If Flat World isn’t good enough for you (yet), would you be interested in a chemistry textbook, Concept Development Studies in Chemistry, developed at Rice University? How about a calculus text, Calculus, from MIT? Did I mention these are free?
So, how are these organizations offering free textbooks when textbook publishers keep telling us how expensive textbooks are to produce? The answer is in Open Source. Open Source is a term that computer geeks recognize immediately. Open Source generally refers to software and/or source code that is available for public use, public manipulation and public collaboration. The Open Source philosophy has been adapted to the written word and electronic information and adopted by institutions and organizations like MIT and Connexions. (In fact, MIT has taken it a step farther and offers not only free texts but also Open Source model courses called OpenCourseWare.)
Open Source communities like Connexions tend to organize information in modules and then link the modules together to form collections, courses or texts. Authors who wish to contribute can contribute their ideas and allow others to use their ideas with Creative Commons open-content licenses. Connexions, just one example of an Open Source community, is a great site organized into a number of subjects and it’s fully searchable.
Am I ready to toss my traditional textbooks in lieu of e-texts available for free online? No, but I am intrigued. How great would it be to tell parents of Calculus students at your school that your department is supplementing the adopted Calculus text with a text from MIT! And, to sweeten the deal, the MIT text is on a flash drive that the students can take wherever they go! And, best of all, the MIT text didn’t cost families or taxpayers anything at all!

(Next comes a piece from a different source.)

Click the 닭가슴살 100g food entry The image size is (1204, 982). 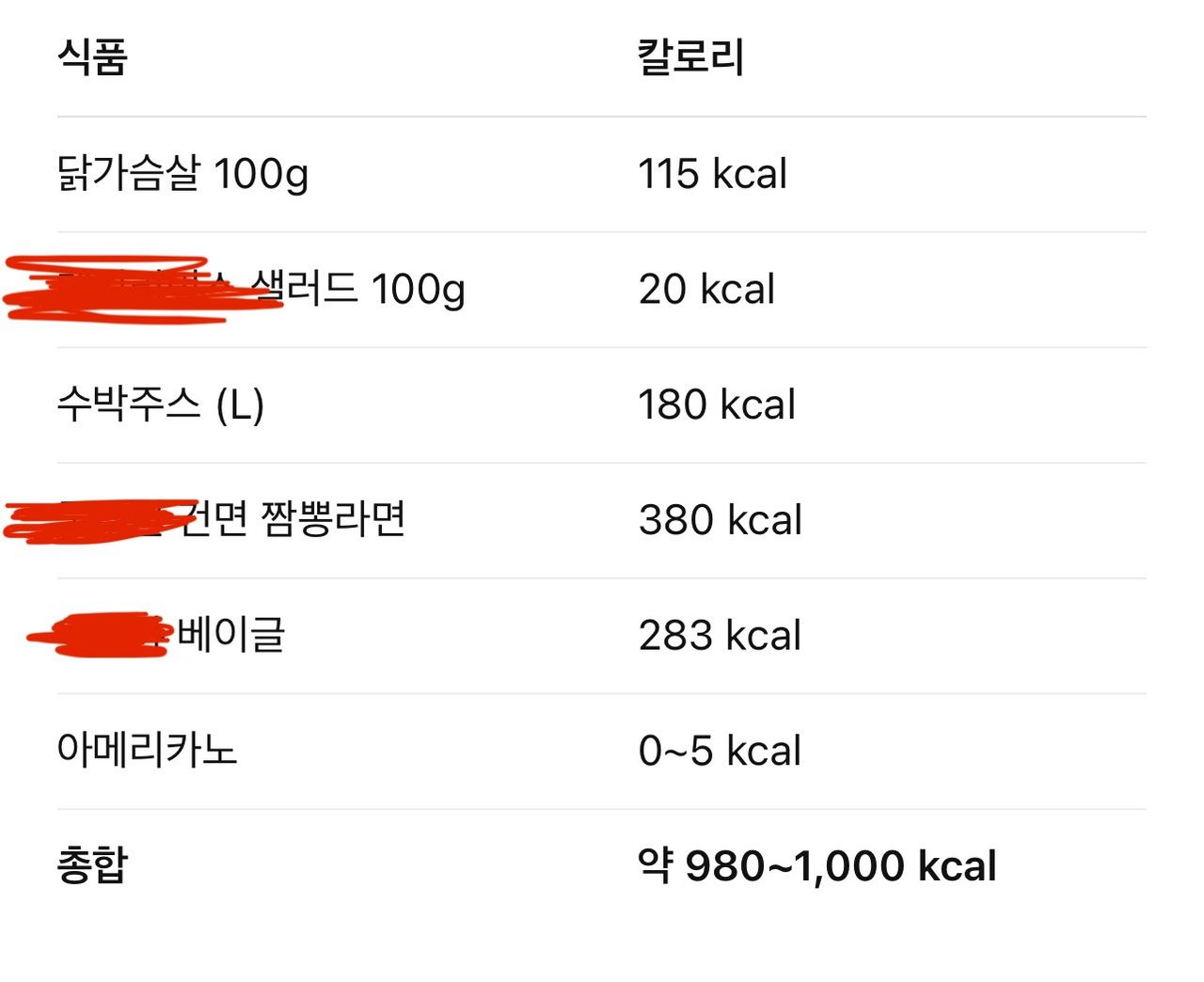[x=182, y=174]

So, the elephant in the room… The most obvious weakness at this point in the world of Open Source texts, perhaps excluding texts from universities such as Rice, MIT, Texas A&M, etc., appears to be quality control and quality assurance. The same arguments used against Wikipedia could be applied to some Open Source texts, modules, etc. However, if a trained educator helps students discern which are trustworthy and which may not be as reliable, e-texts suddenly seem more appealing. To take this a step further, if a trained educator, an expert in one’s field, evaluates an Open Source text or module before presenting it to students, the e-text becomes a potentially valuable tool (worth every penny paid for it). Another obstacle or challenge you may face with Open Textbooks centers on textbook adoption policies and procedures. Judy Baker of Connexions offers advice on Open Textbook Adoption that may help you overcome such a challenge.
In light of this discussion, where do you see textbooks in five years? Ten years? Are Open Source texts a viable option for schools? Have you used Open Source texts and, if so, what has been your experience with them? Are you intrigued by Open Source texts and modules for your school? Should the next generation of educational leaders be willing to take risks on ideas like Open Textbooks?